Benefits to Jack Daniels: Chris made a contact with his current employer while sharing a meal with strangers at Miss Mary Bobo’s in Lynchburg, Tennessee. His move from PwC to Booz Allen Hamilton has forced us to be married… first time in five year of marriage.

Good Okra Hunting: I love my college. Sharing my love for Delta State and the Mississippi Delta is so enjoyable to me. I wrote this blog after a recruiting trip to DSU with Amazon. I got to find new places to eat and catch up with a few professors and friends.

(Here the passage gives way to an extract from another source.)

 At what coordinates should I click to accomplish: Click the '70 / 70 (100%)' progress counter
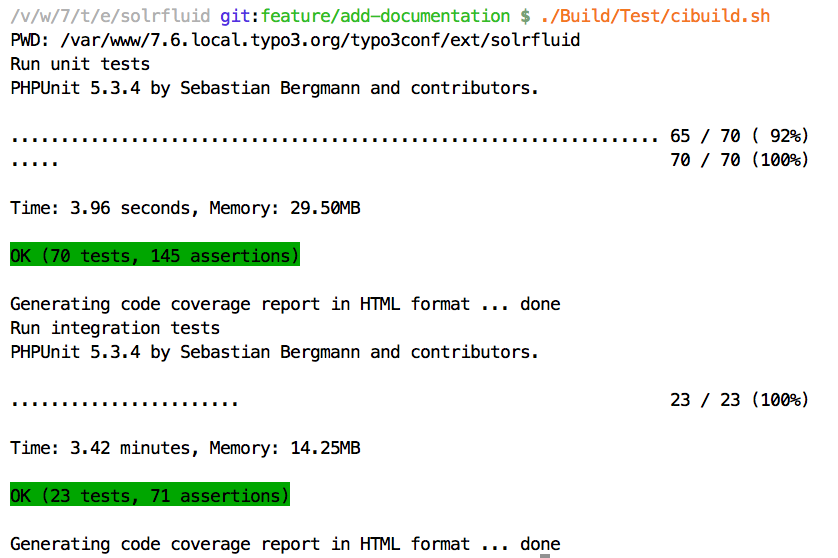click(739, 160)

I Think I May Lose My Job: My blog is about my random rambling about my life. When Bill Belichick went for it on fourth down against the Colts I knew I wouldn’t get much done at work the next day. I love Peyton Manning and I love went Boston teams loose!

Turkey Day

Everyone has their favorite holiday or day of the year. My favorite season is fall, favorite month is November, and favorite day is Thanksgiving. Thanksgiving is the last great holiday left. The once great Christmas has been taken over by the high end retail firms and the big box stores. Easter should really be the greatest of all holidays, but my mom always made me wear a pastel frock. In my book, Halloween was never even in the top five. Nope, there just isn’t a holiday as great as Thanksgiving.

Traditionally Thanksgiving is a time to rest and give thanks after the harvest season. Here in the United States we trace the origin of Thanksgiving back to 1621 and the feast shared by the colonists of Plymouth, Massachusetts and Wampanoag Indians. Turkey was not on the menu. The Indians supplied many dried meats and grains. The colonist prepared fowl, deer, fish, and lobster for the feast. Turkey didn’t come to the party until much later. Just after the Battle of Saratoga, the Continental Congress asked all colonies to celebrate a day of thanksgiving for the victory over the British army.

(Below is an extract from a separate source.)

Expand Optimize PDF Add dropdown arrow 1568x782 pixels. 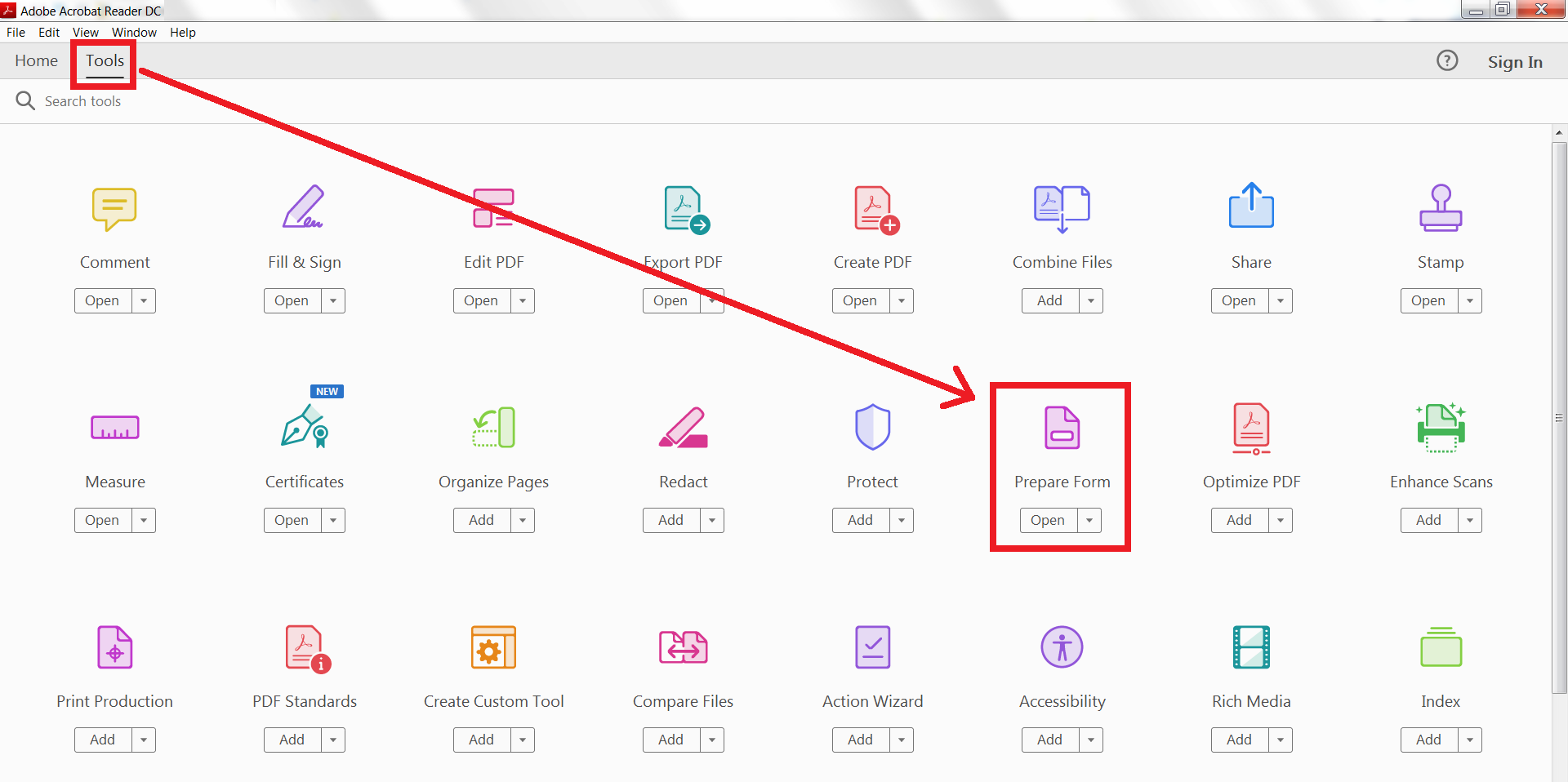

Early in our nation’s history, our forefathers and mothers instilled in us the importance of stopping to thank our Creator for his grace, mercy and bountiful kindness. Abraham Lincoln, with a little encouragement from a magazine editor, signed into law the last Thursday in November to be observed as a national holiday. Lincoln was hopeful that this holiday would help the nation on the brink of war. The legislation didn’t bring peace to a nation divided, but has government ever solved a problem? Thanksgiving would lead to millions of families celebrating with Butterball turkey on their plates and a TV remote in their hands watching either Detroit or Dallas.

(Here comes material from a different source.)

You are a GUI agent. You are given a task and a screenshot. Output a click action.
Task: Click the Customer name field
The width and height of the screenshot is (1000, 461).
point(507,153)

At my house on a farm in Mississippi we celebrate with the best of traditions. My mom cooks a twenty-plus pounds turkey overnight. The morning of Thanksgiving, as Macy’s Thanksgiving parade is on NBC, she prepares cornbread dressing with the drippings from the roasted turkey. We always have the same menu and way too much of everything. Coming together as family is really the best part of the holiday. However, I don’t think I would understand the greatness of Thanksgiving if I didn’t come from a farming family. The farm’s harvest is the best visual or teaching tool to show God’s sovereign power over the universe. God takes care of every detail, the rain, the temperature, the bugs and critters, and the farmer.

One of the most memorable Thanksgivings on the farm was while I was in college. I was home helping mom cook while Walter and Daddy had to work Thanksgiving morning picking cotton. It had been a rough harvest season with rain keeping them out of the field and forcing the crops to stay. The last cotton was picked that morning and my dad in his Ford pickup truck lead a line of John Deere cotton pickers and tractors home. It was the coolest Thanksgiving Day parade ever. My mom still cooked the same meal that day, but we did have a contingency plan to eat in the field if they didn’t get done.

The joy of Thanksgiving is being with family and praising the Master of all things. And when it comes to football, when and if Mississippi State beats Ole Miss we will be extra thankful! I hope everyone has a wonderful Turkey Day! Thanks for your friendship and for reading my random blog! I hope your turkey is filling, your team wins, and your afternoon nap is restful!